A peripheral ossifying fibroma, also known as ossifying fibrous epulis, is “a gingival nodule which is composed of a cellular fibroblastic connective tissue stroma which is associated with the formation of randomly dispersed foci of mineralised products, which consists of bone, cementum-like tissue, or a dystrophic calcification. The lesion is considered part of an ossifying fibroma, but that is usually considered to be a jaw tumor. Because of its overwhelming incidence on the gingiva, the condition is associated with two other diseases, though not because they occur together. Instead, the three are associated with each other because they appear frequently on gingiva: pyogenic granuloma and peripheral giant cell granuloma. Some researchers believe peripheral ossifying fibromas to be related to pyogenic fibromas and, in some instances, are the result of a pyogenic granuloma which has undergone fibrosis and calcification.

The term peripheral ossifying fibroma has been criticized as this lesion is not related to the ossifying fibroma of bone and is not a fibroma. This term is used in America, however in Britain, this lesion would be termed a fibrous epulis containing bone.

==Signs and symptoms==
The color of peripheral ossifying fibromas ranges from red to pink, and is frequently ulcerated. It can be sessile or pedunculated with the size usually being less than 2 cm. Weeks or months may pass by before it is seen and diagnosed.

There is a gender difference with 66% of the disease occurring in females. The prevalence of peripheral ossifying fibromas is highest around 10 – 19 years of age. It appears only on the gingiva, more often on the maxilla rather than the mandible, and is frequently found in the area around incisors and canines. The adjacent teeth are usually not affected.

Peripheral ossifying fibromas appear microscopically as a combination of a mineralized product and fibrous proliferation.
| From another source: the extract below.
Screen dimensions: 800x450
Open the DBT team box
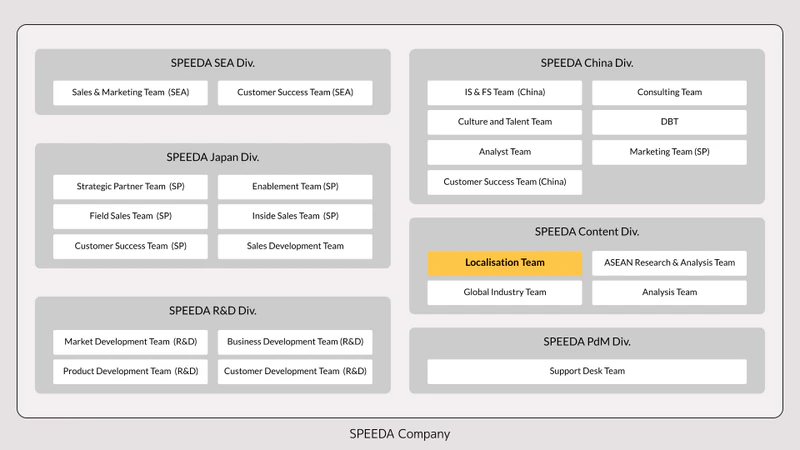669,122
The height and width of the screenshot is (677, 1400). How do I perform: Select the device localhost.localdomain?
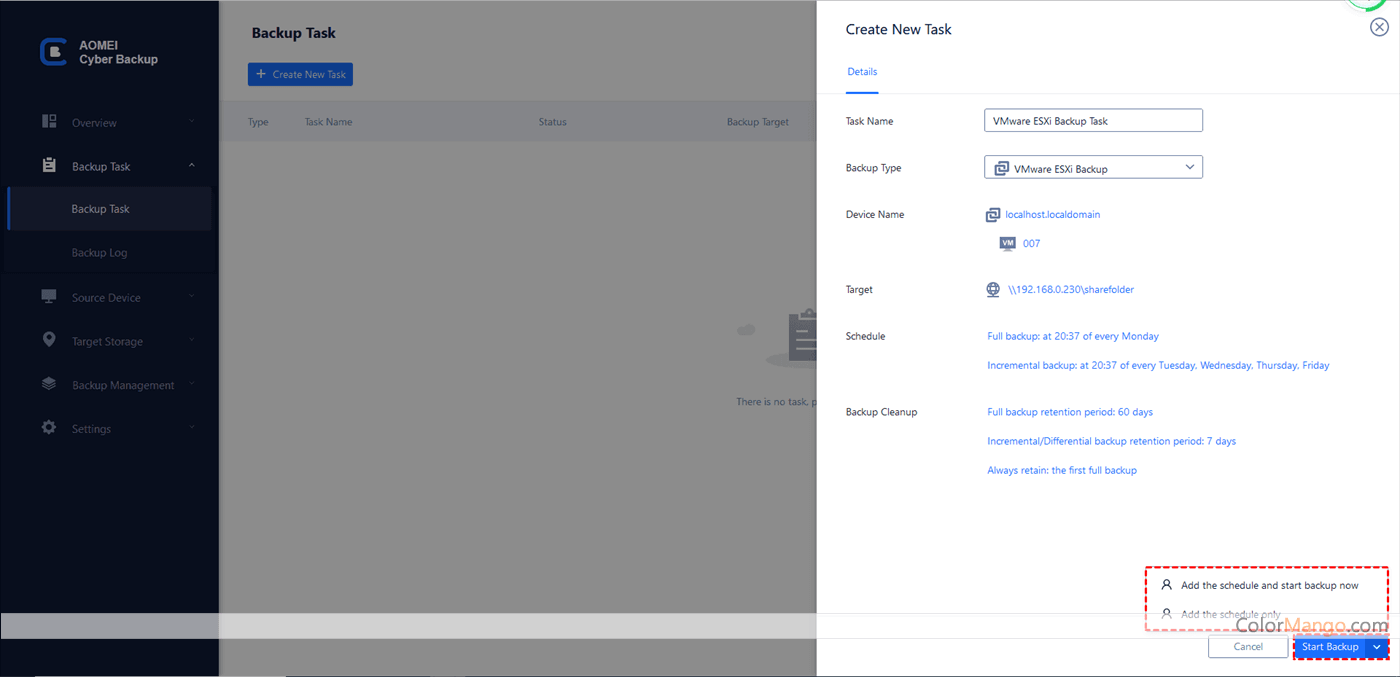[x=1051, y=214]
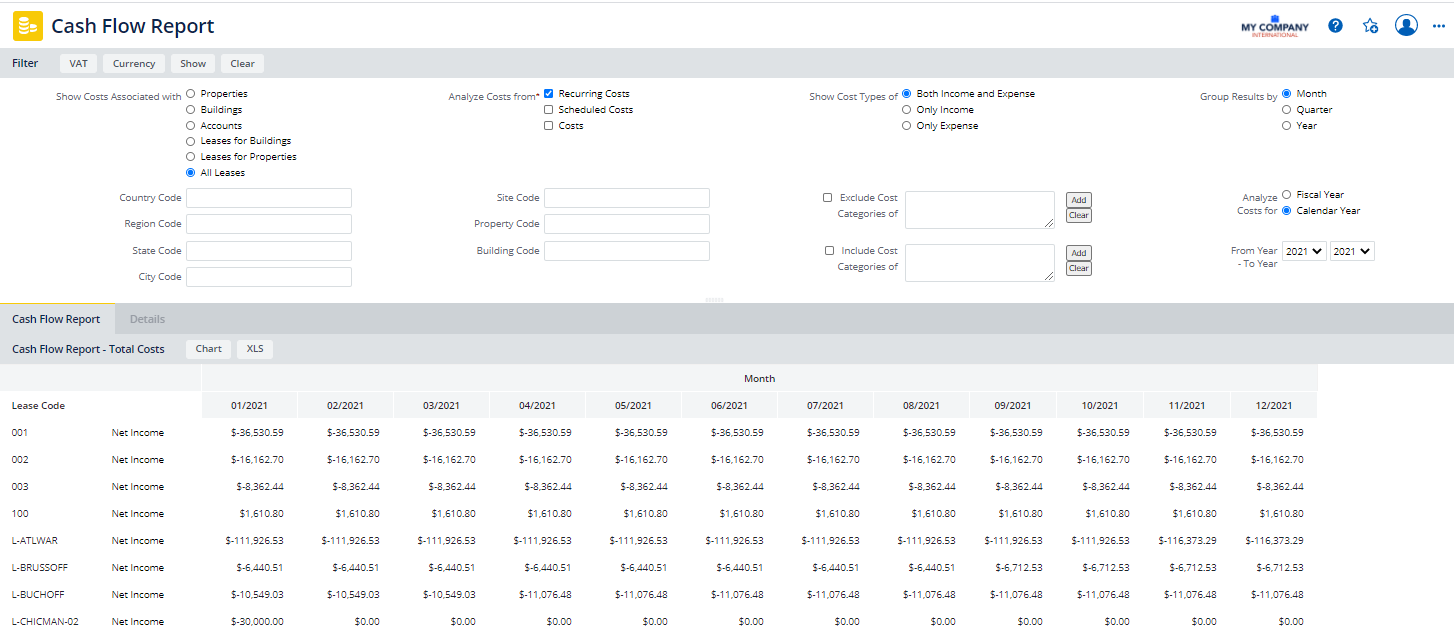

The mineralized portion may be bone, cementum-like, or dystrophic calcifications. Additionally, highly developed bone or cementum is more likely to be present when the peripheral ossifying fibroma has existed for a longer period of time.
==Diagnosis==
Diagnosis is based on clinical assessment and confirmed by histopathology.

==Treatment==
Treatment usually involves surgical removal of the lesion down to the bone. If there are any adjacent teeth, they are cleaned thoroughly to remove any possible source of irritation. Surgical methods can be traditional, Nd:YAG laser or QMR scalpel. Recurrence is around 16%, with some studies reporting up to 45%. It is unclear if the rate of recurrence is influenced by the surgical technique used.